DATA EXTRACT: Begin
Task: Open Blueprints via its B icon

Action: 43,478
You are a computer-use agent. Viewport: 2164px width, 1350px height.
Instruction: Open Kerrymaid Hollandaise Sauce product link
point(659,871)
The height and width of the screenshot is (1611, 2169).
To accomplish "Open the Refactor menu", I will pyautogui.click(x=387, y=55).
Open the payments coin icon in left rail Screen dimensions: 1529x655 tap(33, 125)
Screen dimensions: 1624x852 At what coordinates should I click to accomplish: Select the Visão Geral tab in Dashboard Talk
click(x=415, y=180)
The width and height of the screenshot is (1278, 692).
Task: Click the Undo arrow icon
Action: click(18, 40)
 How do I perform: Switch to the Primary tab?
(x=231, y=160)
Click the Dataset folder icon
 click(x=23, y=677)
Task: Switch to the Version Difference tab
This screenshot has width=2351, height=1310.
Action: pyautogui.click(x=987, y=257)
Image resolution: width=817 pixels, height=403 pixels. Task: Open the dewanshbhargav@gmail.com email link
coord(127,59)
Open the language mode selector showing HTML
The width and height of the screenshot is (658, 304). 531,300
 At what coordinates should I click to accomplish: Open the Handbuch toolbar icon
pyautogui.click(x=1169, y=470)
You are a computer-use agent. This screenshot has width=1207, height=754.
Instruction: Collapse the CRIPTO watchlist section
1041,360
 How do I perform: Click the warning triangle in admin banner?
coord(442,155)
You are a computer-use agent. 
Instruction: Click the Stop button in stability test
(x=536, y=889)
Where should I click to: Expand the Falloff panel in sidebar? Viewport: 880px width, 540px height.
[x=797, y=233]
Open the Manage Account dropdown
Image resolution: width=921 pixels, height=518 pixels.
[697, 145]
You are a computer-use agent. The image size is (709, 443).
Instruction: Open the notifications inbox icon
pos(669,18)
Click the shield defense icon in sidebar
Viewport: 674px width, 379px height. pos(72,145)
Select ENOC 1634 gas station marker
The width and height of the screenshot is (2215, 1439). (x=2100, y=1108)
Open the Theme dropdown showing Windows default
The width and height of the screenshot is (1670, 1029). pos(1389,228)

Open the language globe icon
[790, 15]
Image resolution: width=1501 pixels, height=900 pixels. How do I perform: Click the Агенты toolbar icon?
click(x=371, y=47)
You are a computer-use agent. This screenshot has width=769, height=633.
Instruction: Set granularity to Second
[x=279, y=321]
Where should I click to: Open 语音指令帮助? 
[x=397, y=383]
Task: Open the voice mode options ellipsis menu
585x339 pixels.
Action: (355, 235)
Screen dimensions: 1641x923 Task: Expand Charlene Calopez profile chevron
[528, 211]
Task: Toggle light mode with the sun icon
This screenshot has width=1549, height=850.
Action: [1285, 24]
DATA EXTRACT: End
Return the complete material exactly as it appears.

## EXERCISE ANSWER
Task: Open Blueprints via its B icon

Action: 43,478
You are a computer-use agent. Viewport: 2164px width, 1350px height.
Instruction: Open Kerrymaid Hollandaise Sauce product link
point(659,871)
The height and width of the screenshot is (1611, 2169).
To accomplish "Open the Refactor menu", I will pyautogui.click(x=387, y=55).
Open the payments coin icon in left rail Screen dimensions: 1529x655 tap(33, 125)
Screen dimensions: 1624x852 At what coordinates should I click to accomplish: Select the Visão Geral tab in Dashboard Talk
click(x=415, y=180)
The width and height of the screenshot is (1278, 692).
Task: Click the Undo arrow icon
Action: click(18, 40)
 How do I perform: Switch to the Primary tab?
(x=231, y=160)
Click the Dataset folder icon
 click(x=23, y=677)
Task: Switch to the Version Difference tab
This screenshot has width=2351, height=1310.
Action: pyautogui.click(x=987, y=257)
Image resolution: width=817 pixels, height=403 pixels. Task: Open the dewanshbhargav@gmail.com email link
coord(127,59)
Open the language mode selector showing HTML
The width and height of the screenshot is (658, 304). 531,300
 At what coordinates should I click to accomplish: Open the Handbuch toolbar icon
pyautogui.click(x=1169, y=470)
You are a computer-use agent. This screenshot has width=1207, height=754.
Instruction: Collapse the CRIPTO watchlist section
1041,360
 How do I perform: Click the warning triangle in admin banner?
coord(442,155)
You are a computer-use agent. 
Instruction: Click the Stop button in stability test
(x=536, y=889)
Where should I click to: Expand the Falloff panel in sidebar? Viewport: 880px width, 540px height.
[x=797, y=233]
Open the Manage Account dropdown
Image resolution: width=921 pixels, height=518 pixels.
[697, 145]
You are a computer-use agent. The image size is (709, 443).
Instruction: Open the notifications inbox icon
pos(669,18)
Click the shield defense icon in sidebar
Viewport: 674px width, 379px height. pos(72,145)
Select ENOC 1634 gas station marker
The width and height of the screenshot is (2215, 1439). (x=2100, y=1108)
Open the Theme dropdown showing Windows default
The width and height of the screenshot is (1670, 1029). pos(1389,228)

Open the language globe icon
[790, 15]
Image resolution: width=1501 pixels, height=900 pixels. How do I perform: Click the Агенты toolbar icon?
click(x=371, y=47)
You are a computer-use agent. This screenshot has width=769, height=633.
Instruction: Set granularity to Second
[x=279, y=321]
Where should I click to: Open 语音指令帮助? 
[x=397, y=383]
Task: Open the voice mode options ellipsis menu
585x339 pixels.
Action: (355, 235)
Screen dimensions: 1641x923 Task: Expand Charlene Calopez profile chevron
[528, 211]
Task: Toggle light mode with the sun icon
This screenshot has width=1549, height=850.
Action: [1285, 24]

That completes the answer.